Questo trend porta con sé due importanti ed innovative conseguenze: quella più immediata è che ci si presenta esattamente come siamo, senza possibilità di fingere o di condividere contenuti da altre persone; e qui tutti i nodi vengono al pettine, perché, se non si ha molto da dire, è difficile rimanere a galla.
Insomma, Clubhouse è una vetrina potentissima ma non si presta particolarmente al “cazzeggio”, perché dietro ad una bella faccia e qualche battuta spiritosa, occorre avere ben altro. Ma, per chi è in possesso di questi requisiti, si tratta di un’opportunità, anche professionale, da cogliere al volo.
Farsi conoscere su Clubhouse è indispensabile, soprattutto quando, come ora, i rapporti interpersonali devono necessariamente essere messi da parte.
A sostituire serate ed eventi, dunque, potrebbe esserci questa app social che permette di mettere in contatto tra loro professionisti, ma anche persone interessate a condividere una passione con chi è davvero competente.
Non a caso, i primi ad accedere a Clubhouse sono stati imprenditori, personaggi di spicco non solo dello star system ma anche, e soprattutto, provenienti da ambiti strettamente lavorativi, ma sempre ad alto livello.

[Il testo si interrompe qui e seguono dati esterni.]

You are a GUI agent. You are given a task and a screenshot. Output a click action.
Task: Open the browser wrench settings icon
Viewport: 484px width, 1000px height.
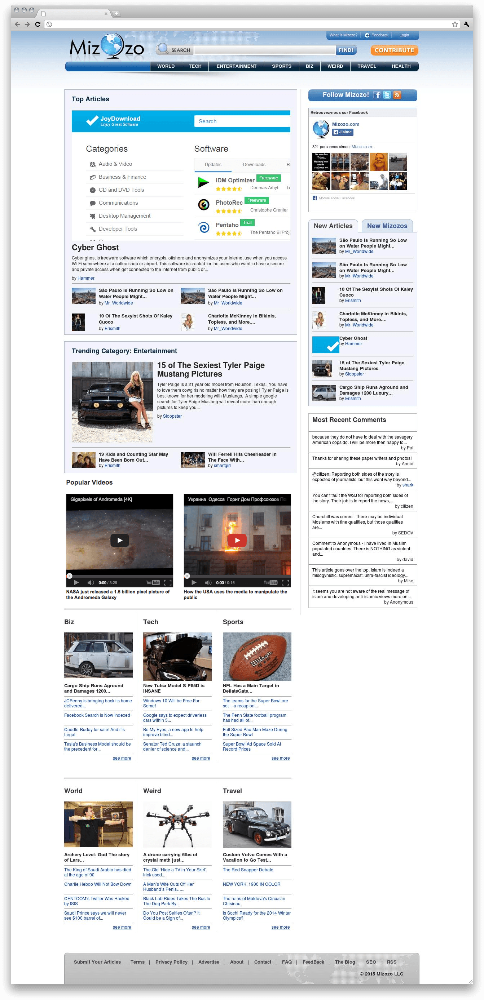pyautogui.click(x=466, y=24)
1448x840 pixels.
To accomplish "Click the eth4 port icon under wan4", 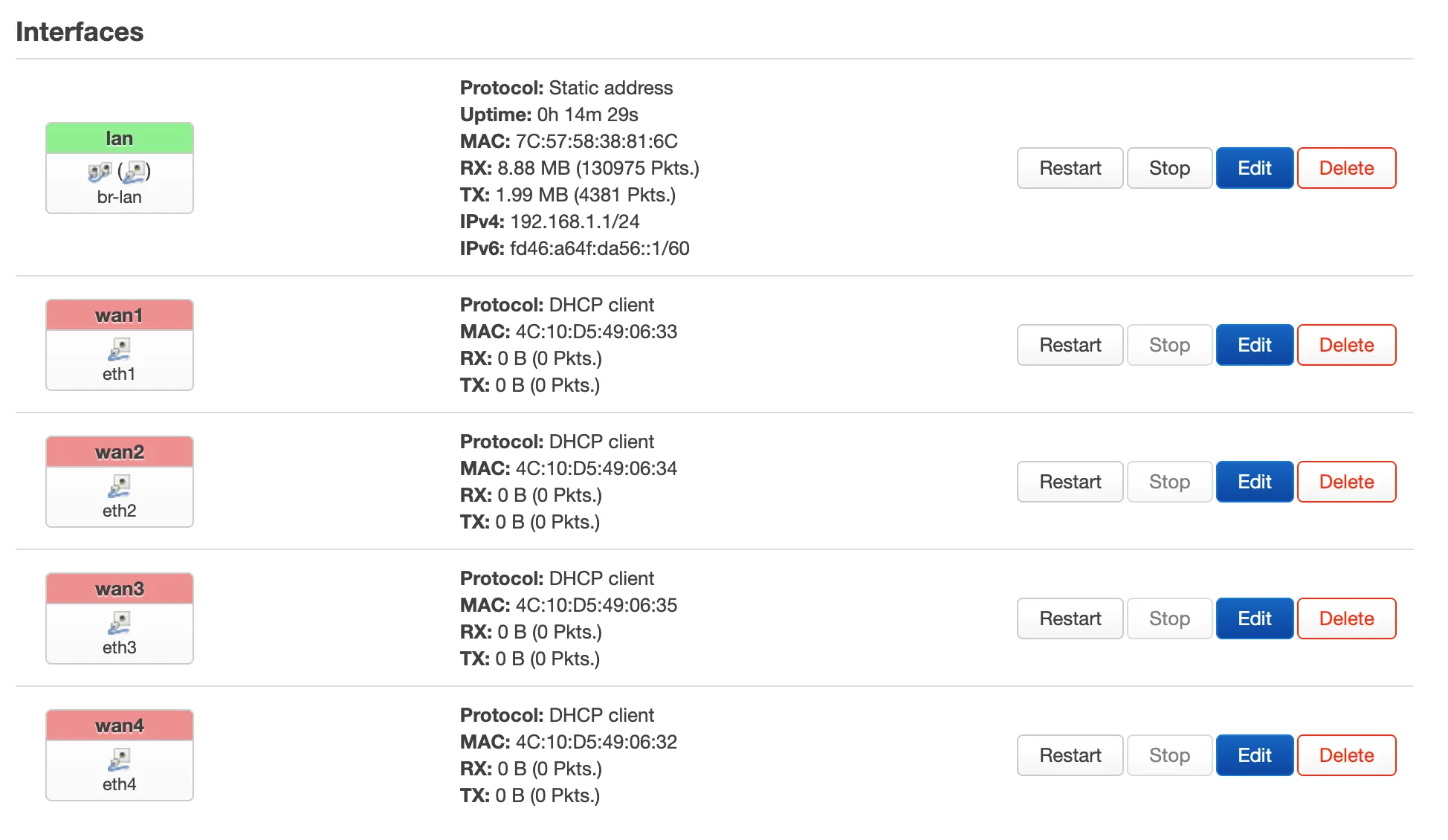I will [119, 759].
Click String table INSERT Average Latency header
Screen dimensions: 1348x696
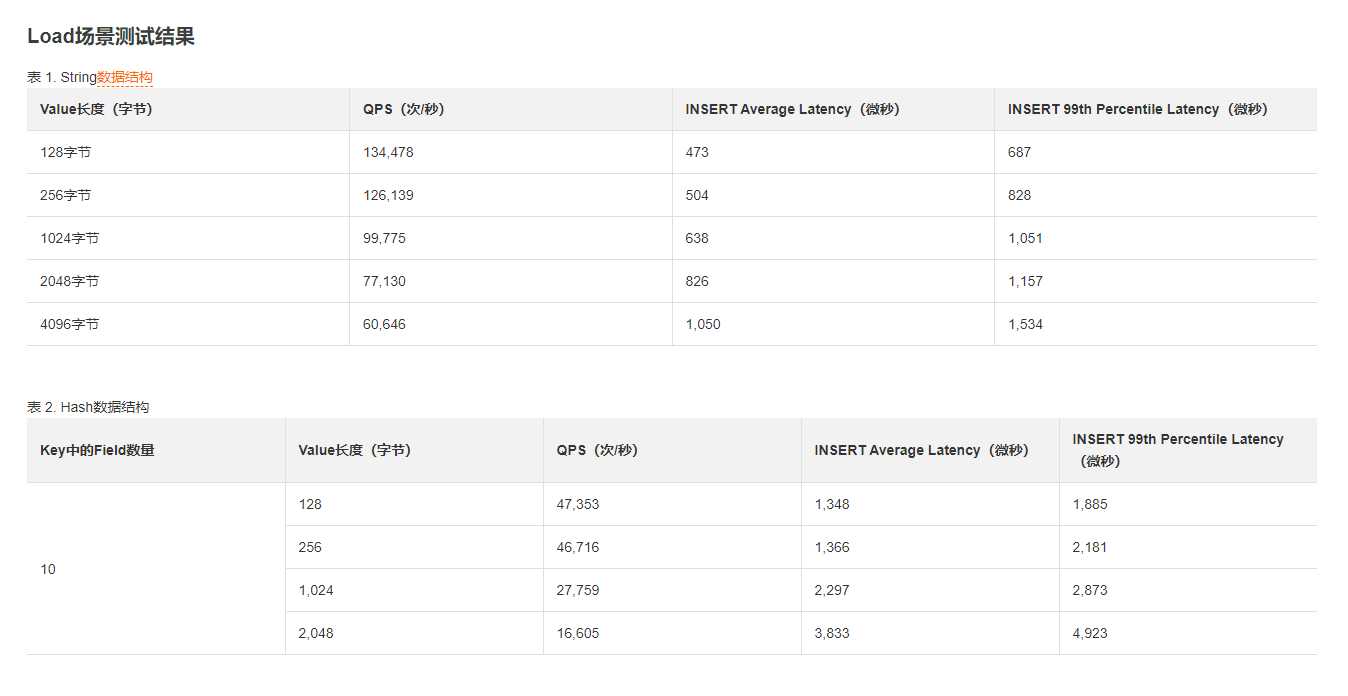(x=793, y=109)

Per questo, appare ancora più chiaro perché questo social sia partito in sordina, considerato forse destinato solo a pochi eletti, ma, in realtà, ora che sta suscitando forte curiosità, e che tutti ne parlano, si comincia a capire che chiunque può farne parte, ma solo se ha davvero voglia di mettersi in gioco ed è aperto al confronto. Difficilmente, infatti, qui è possibile “gettare il sasso e nascondere la mano”, il confronto è indispensabile quando si apre un dibattito.
Le conversazioni avvengono in rooms, stanze alle quali si accede a seconda degli interessi e degli argomenti trattati, anche se ormai le rooms vengono chiamate “clubs“. All’interno di queste stanze virtuali, nelle quali possono esserci uno o più moderatori (ma di questo parleremo più avanti), gli utenti possono scambiarsi messaggi, rigorosamente vocali, in diretta, come se si trovassero nel corso di una call conference. E di questo, in tempo di pandemia, ormai siamo tutti esperti, ahimè, o fortunatamente, dipende dai punti di vista.

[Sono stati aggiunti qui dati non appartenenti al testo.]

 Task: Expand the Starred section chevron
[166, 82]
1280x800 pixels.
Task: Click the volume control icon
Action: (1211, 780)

Tornando alle rooms, non sono tutte uguali e, per i diversi livelli di accesso che le caratterizzano, si distinguono in Open, Social e Closed, in ordine di accessibilità.
Una room Open, quindi, è aperta a tutti e indicizzata nella ricerca; se è Social, invece, ci si può accedere solo se tra i partecipanti ci sono persone che seguiamo o appartenenti ai nostri contatti; Closed, infine, è la room riservata solo a chi ha ricevuto un invito per parteciparvi. Ciò significa che non è neppure visibile agli altri utenti.
Ci troviamo senza dubbio davanti ad una app capace di suscitare molto interesse e curiosità, anche perché dimostra di avere una forte personalità e una forte caratterizzazione. E infatti cominciano a fioccare richieste di invito da parte di chi, per ora, ne è rimasto escluso. Che sia proprio questo, il suo pezzo forte?